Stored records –
──────────
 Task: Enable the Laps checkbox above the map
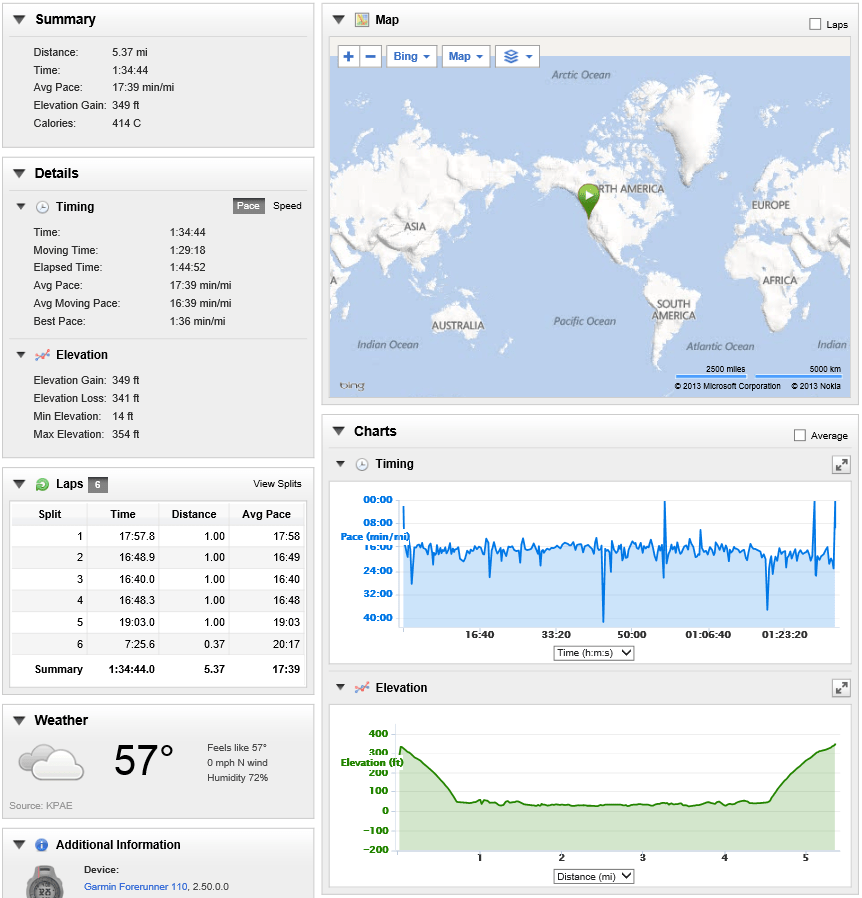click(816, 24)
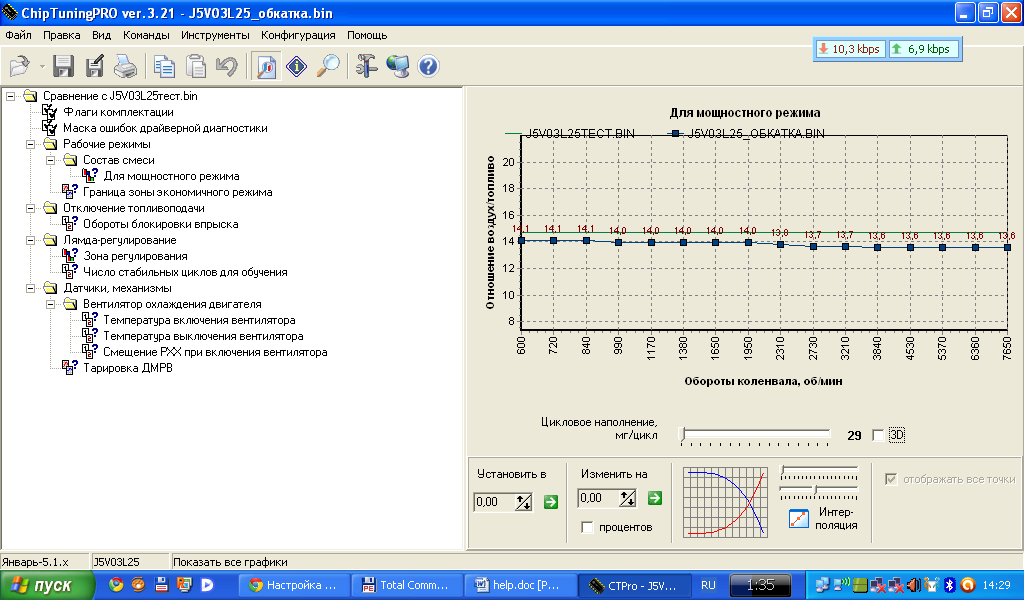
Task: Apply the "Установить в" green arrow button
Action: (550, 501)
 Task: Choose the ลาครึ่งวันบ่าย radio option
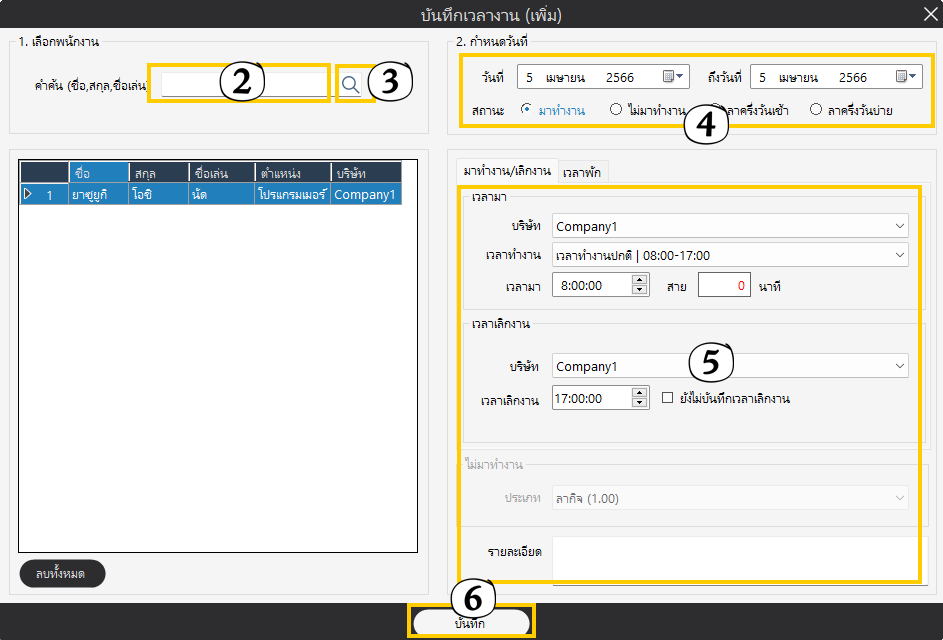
──────────
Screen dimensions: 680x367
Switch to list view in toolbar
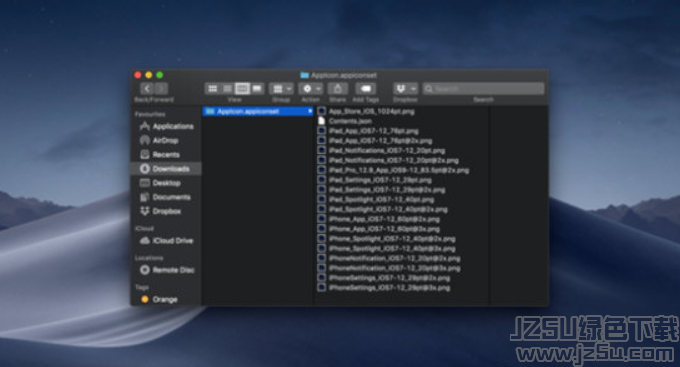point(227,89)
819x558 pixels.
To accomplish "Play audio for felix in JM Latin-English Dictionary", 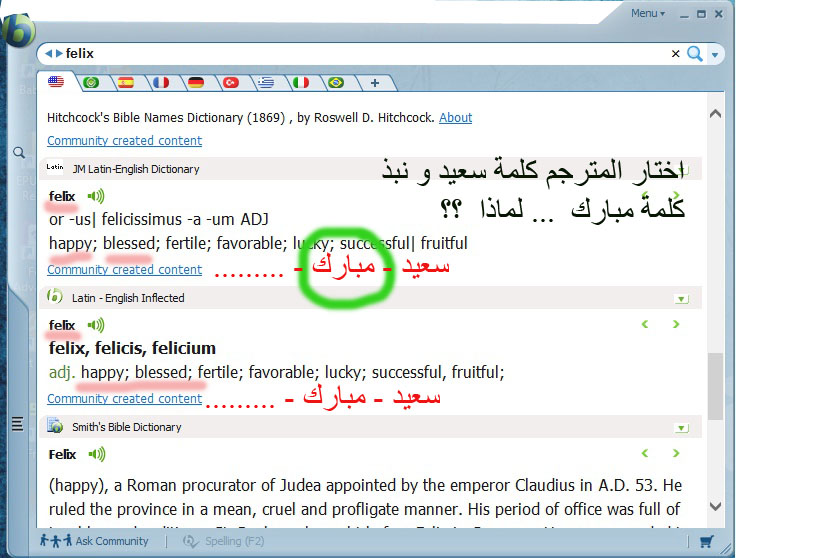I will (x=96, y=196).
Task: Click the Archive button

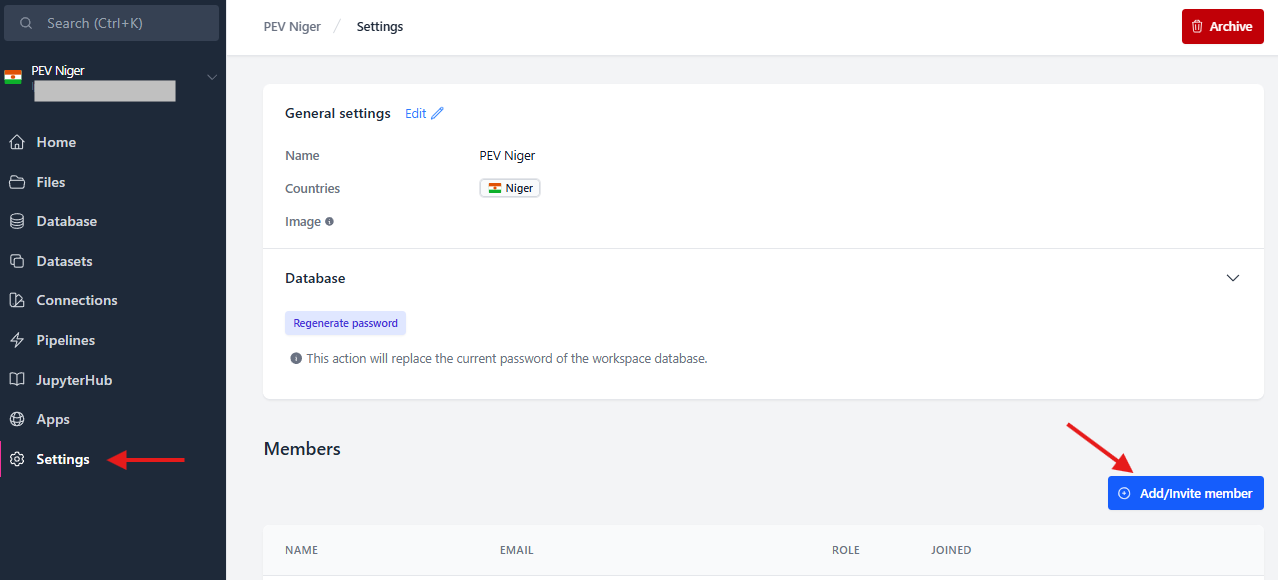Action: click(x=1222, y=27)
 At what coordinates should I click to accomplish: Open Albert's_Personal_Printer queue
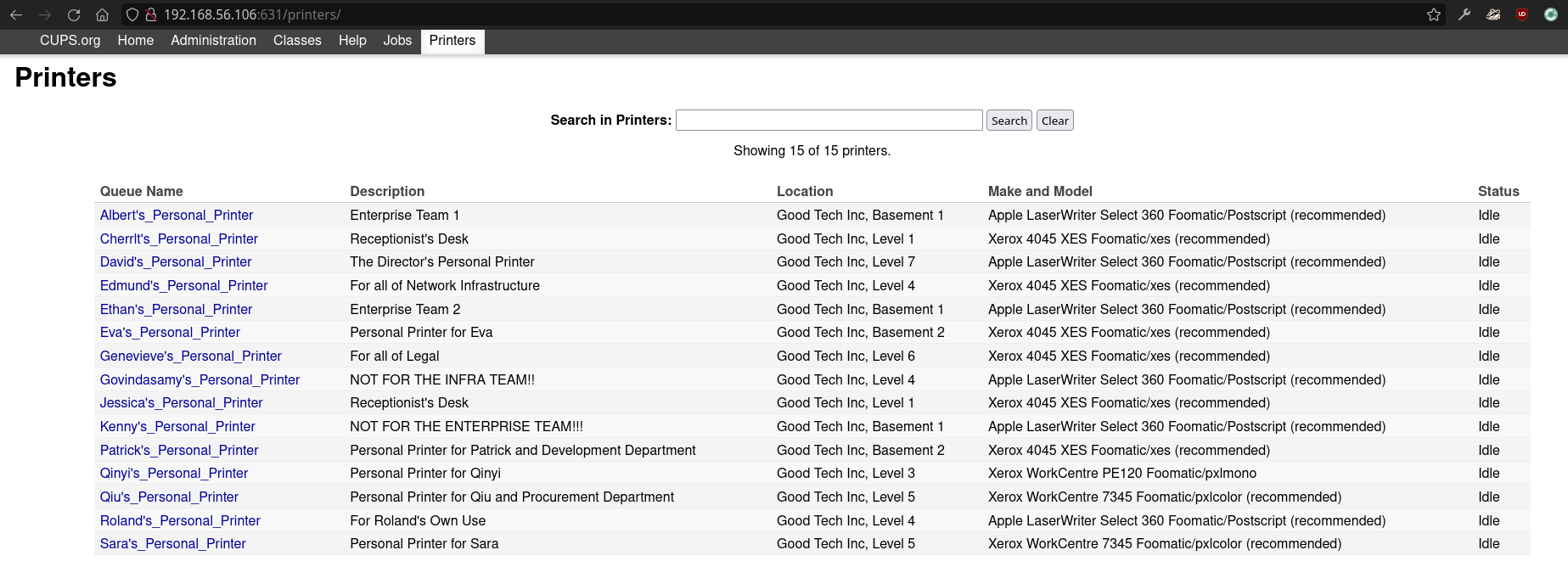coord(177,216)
──────────
WHAT THIS TASK INVOLVES – Copy word for word the span of the records above that begins at the line with "Task: Enable the Laps checkbox above the map" and ends at the line with "Task: Choose the ลาครึ่งวันบ่าย radio option", including those two lines but not the pictures.

RESULT FOR THIS TASK –
 Task: Enable the Laps checkbox above the map
click(816, 24)
Task: Apply the "Установить в" green arrow button
Action: (550, 501)
 Task: Choose the ลาครึ่งวันบ่าย radio option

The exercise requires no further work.